___ SUPPLIED INFORMATION ___

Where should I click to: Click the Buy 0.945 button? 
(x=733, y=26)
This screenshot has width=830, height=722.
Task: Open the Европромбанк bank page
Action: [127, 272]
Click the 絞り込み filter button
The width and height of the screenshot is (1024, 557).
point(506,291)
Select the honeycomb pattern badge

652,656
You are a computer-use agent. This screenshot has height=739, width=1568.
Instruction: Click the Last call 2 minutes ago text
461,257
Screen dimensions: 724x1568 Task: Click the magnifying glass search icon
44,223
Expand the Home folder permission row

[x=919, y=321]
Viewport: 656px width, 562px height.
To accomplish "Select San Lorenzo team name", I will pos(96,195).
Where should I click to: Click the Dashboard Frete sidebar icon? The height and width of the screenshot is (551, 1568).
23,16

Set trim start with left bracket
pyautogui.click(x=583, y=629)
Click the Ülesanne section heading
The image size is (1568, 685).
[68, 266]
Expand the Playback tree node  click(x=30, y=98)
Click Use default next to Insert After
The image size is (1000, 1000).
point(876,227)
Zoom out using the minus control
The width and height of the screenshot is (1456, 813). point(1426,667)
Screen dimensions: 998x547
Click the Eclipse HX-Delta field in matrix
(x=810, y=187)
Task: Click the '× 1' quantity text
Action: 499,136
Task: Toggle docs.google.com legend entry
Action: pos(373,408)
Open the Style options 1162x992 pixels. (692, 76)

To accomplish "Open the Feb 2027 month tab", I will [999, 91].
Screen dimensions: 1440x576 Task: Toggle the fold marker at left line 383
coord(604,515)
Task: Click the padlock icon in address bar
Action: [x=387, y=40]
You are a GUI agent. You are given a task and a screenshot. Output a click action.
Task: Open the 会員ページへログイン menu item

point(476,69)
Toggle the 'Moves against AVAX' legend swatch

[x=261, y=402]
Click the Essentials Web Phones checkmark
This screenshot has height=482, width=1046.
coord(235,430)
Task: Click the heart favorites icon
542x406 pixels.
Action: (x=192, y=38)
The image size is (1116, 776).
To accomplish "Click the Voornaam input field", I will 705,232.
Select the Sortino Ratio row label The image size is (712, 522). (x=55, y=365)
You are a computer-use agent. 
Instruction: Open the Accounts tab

___

PROBLEM DESCRIPTION: When you reach the line that contains "Select the Sortino" in the material above, please copy it and every line after it exactly, stopping only at the last line.

ANSWER FOR THE TASK:
Select the Sortino Ratio row label The image size is (712, 522). (x=55, y=365)
You are a computer-use agent. 
Instruction: Open the Accounts tab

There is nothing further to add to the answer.